You Control Your Curriculum, Grading, & Educational Style
When you homeschool, you control the curriculum, grading, and educational style for your child’s learning experience. This means you can employ a curriculum appropriate for active children, how much time you spend on subjects, and the grading process of your child’s work. In short, your homeschool is entirely customizable to your child’s learning style and needs.
For example, if your child learns best by participating in hands-on activities, you can choose a math curriculum that employs manipulatives to reinforce lessons. Still, if you have a visual learner, you can introduce videos and optics to inject into your classes.
Working With, Not Against Attention Spans
Most mainstream traditional educational styles work against students who have issues staying on task. School systems don’t have the structure to meet every student’s learning styles successfully, so their education styles are not designed for active learners.

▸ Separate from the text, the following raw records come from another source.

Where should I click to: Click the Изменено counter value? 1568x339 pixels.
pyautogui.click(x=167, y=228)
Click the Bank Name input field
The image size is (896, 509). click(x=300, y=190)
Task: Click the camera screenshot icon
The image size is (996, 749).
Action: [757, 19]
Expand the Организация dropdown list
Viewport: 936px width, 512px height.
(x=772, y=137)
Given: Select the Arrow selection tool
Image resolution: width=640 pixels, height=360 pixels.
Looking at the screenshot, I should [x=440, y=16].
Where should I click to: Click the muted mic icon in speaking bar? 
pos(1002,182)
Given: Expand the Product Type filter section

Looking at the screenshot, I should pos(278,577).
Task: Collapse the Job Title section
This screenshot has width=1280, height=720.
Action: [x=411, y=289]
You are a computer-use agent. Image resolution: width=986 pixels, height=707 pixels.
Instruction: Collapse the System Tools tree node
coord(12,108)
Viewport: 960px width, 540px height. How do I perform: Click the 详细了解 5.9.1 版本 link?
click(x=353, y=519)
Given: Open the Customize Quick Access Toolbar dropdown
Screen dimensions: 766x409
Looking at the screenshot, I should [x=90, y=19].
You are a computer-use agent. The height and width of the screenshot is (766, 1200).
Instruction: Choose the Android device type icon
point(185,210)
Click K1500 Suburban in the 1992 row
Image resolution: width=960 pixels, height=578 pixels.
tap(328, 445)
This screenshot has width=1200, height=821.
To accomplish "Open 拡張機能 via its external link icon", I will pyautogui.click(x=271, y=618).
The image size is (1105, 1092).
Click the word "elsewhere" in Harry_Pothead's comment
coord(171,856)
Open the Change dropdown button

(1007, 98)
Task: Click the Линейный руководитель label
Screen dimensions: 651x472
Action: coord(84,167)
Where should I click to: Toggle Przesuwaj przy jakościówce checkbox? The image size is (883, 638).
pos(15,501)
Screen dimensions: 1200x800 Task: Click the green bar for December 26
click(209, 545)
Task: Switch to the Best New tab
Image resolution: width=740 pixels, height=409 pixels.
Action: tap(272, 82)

As a homeschool parent, you can frame your program to work with and not against your child’s attention span. Instead of long lessons, implement shorter time frames for bookwork and studying while infusing the day with activities related to your tasks.
Create A “Time To Focus” Plan
All children gain confidence through taking part in their plans of action. For a child who has trouble with attention or who is overactive, consider including them in the process of developing a ‘Time to Focus’ plan. Talk with your child about methods that you both can use to divert attention and increase focus.
An example of such a method is to have your child name what they see, hear, smell, etc., until their attention is brought back to the task at hand. Once you and your child discover what works for you, together, you can devise a plan of action that will allow your child to be an active participant in their educational journey.